Papyrus is a Belgian comic book series, written and illustrated by Lucien De Gieter. The story takes place in Ancient Egypt. It was first published in 1974 in Spirou magazine in the form of episodes.

An animated series was created in 1998 that was two seasons long (52 episodes) and shown on TFOU TV in France and in Quebec on Radio-Canada. It is airing in 2016 on Unis.

In 2000 a video game was made for Game Boy developed by Dupuis and published by Ubisoft.

Plot
In the beginning, Horus the falcon god of light and Set the god of evil fought to control Egypt. The council of the Gods decided, Set was sent to exile and Horus became the first pharaoh of Egypt. For two thousand years, pharaoh succeeded pharaoh. But Set had plotted his revenge, and deep inside his sinister black Pyramid of Ombos, Set imprisoned Horus in a magic sarcophagus. From then on, and no longer protected by the god Horus, Egypt was at the mercy of Set and his servant Aker. So the gods chose Papyrus, a young fisherman who must find the secret entrance to Ombos, free the god Horus and restore peace to Egypt.

Characters

Main characters
Papyrus: originally a young fisherman, Papyrus is the hero of the comic, friend of the daughter of the Pharaoh, and possessor of a magic sword which was given to him by the daughter of the god Sobek; in exchange, he must protect the princess Théti-Chéri from all danger.
Théti-Chéri: daughter of the pharaoh Merenptah, grand priestess of Isis, sacred dancer, and heiress to the throne of the Double Kingdom. While she can be haughty and stubborn, she cares very much for Papyrus.

Regular side characters
The Goddess with the Resplendent Hair (La Déesse au Cheveux Resplendissant): Papyrus' patron deity, a lesser goddess and daughter of Sobek.
Imhotep: a one-legged boy and apprentice to the architect Amenope who becomes a friend of Papyrus.
Pouin: a short, timid Bedouine dwarf.
Khamelot: Pouin's donkey, who is much smarter and more determined than his master.
Shepti: A young maidservant to Théti-Chéri who becomes a pawn of Sekhmet's mad High Priest in issue 22 (La Prisonnière de Sekhmet). Upon her rescue by Papyrus and Pouin, she and Pouin fall in love and get married.
Phoetus: a small mummy.

Albums
Thirty-three albums have been published so far:
La Momie engloutie (,  et ). Papyrus is appointed by Sobek's daughter to rescue Théti-Chéri and her father from a power-hungry traitor at the Pharaoh's side.

....

» Instruction 1
From the listing below, return the stretch from the line containing "Click the User (ユーザー) person icon" through the line containing "coord(22,155)" without any changes. Leave the pictures out of your answer.

» Rows
....

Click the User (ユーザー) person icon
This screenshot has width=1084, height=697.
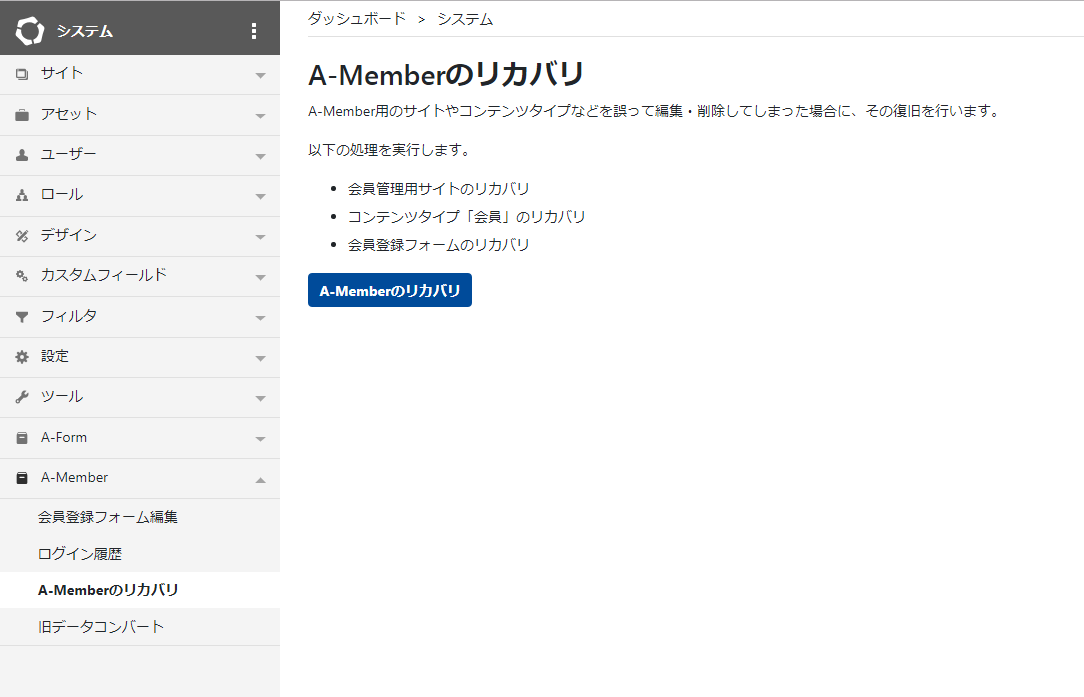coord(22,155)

....

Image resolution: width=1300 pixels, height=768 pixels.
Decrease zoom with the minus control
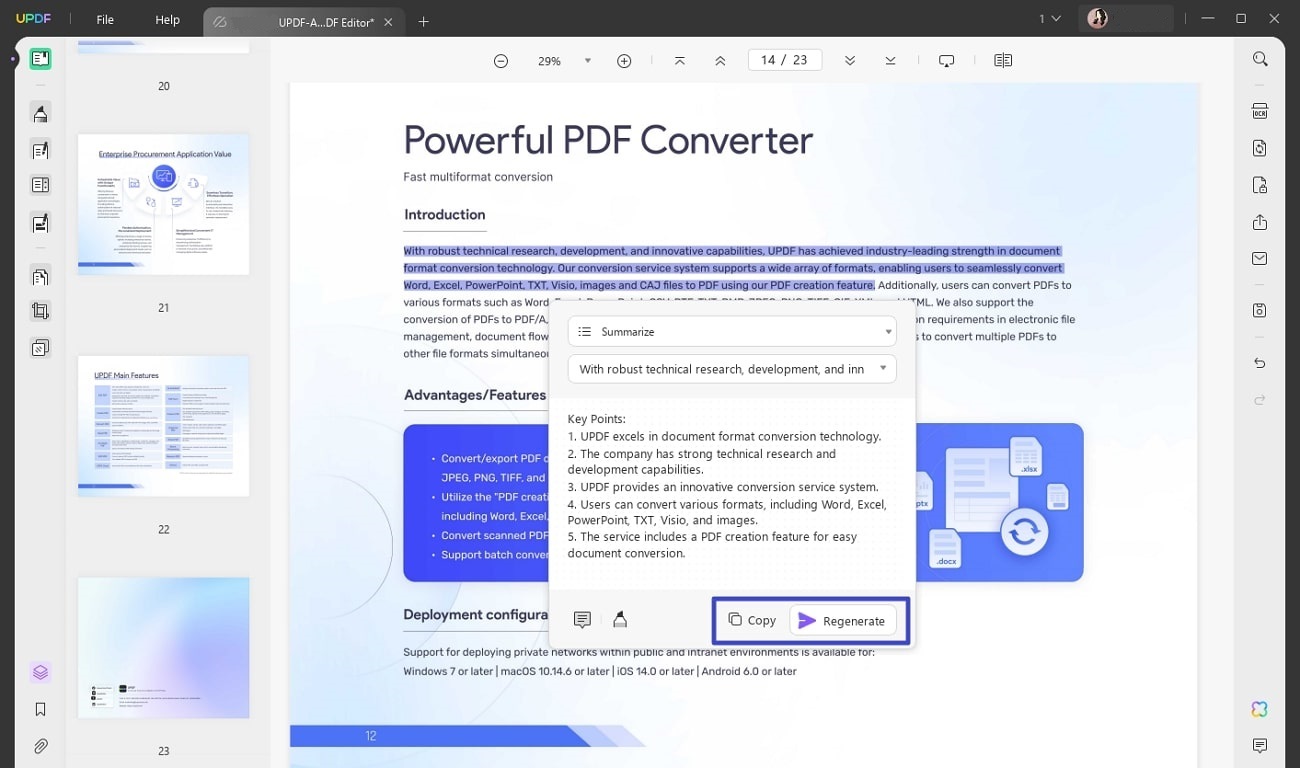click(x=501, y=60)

....

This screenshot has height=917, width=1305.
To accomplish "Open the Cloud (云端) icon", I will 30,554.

....

» Instruction 2
Translate this sentence from the article on the Papyrus comic series into French: "In 2000 a video game was made for Game Boy developed by Dupuis and published by Ubisoft."

» Written response 1
Click the User (ユーザー) person icon
This screenshot has width=1084, height=697.
coord(22,155)

» Written response 2
En 2000, un jeu vidéo a été réalisé pour la Game Boy, développé par Dupuis et publié par Ubisoft.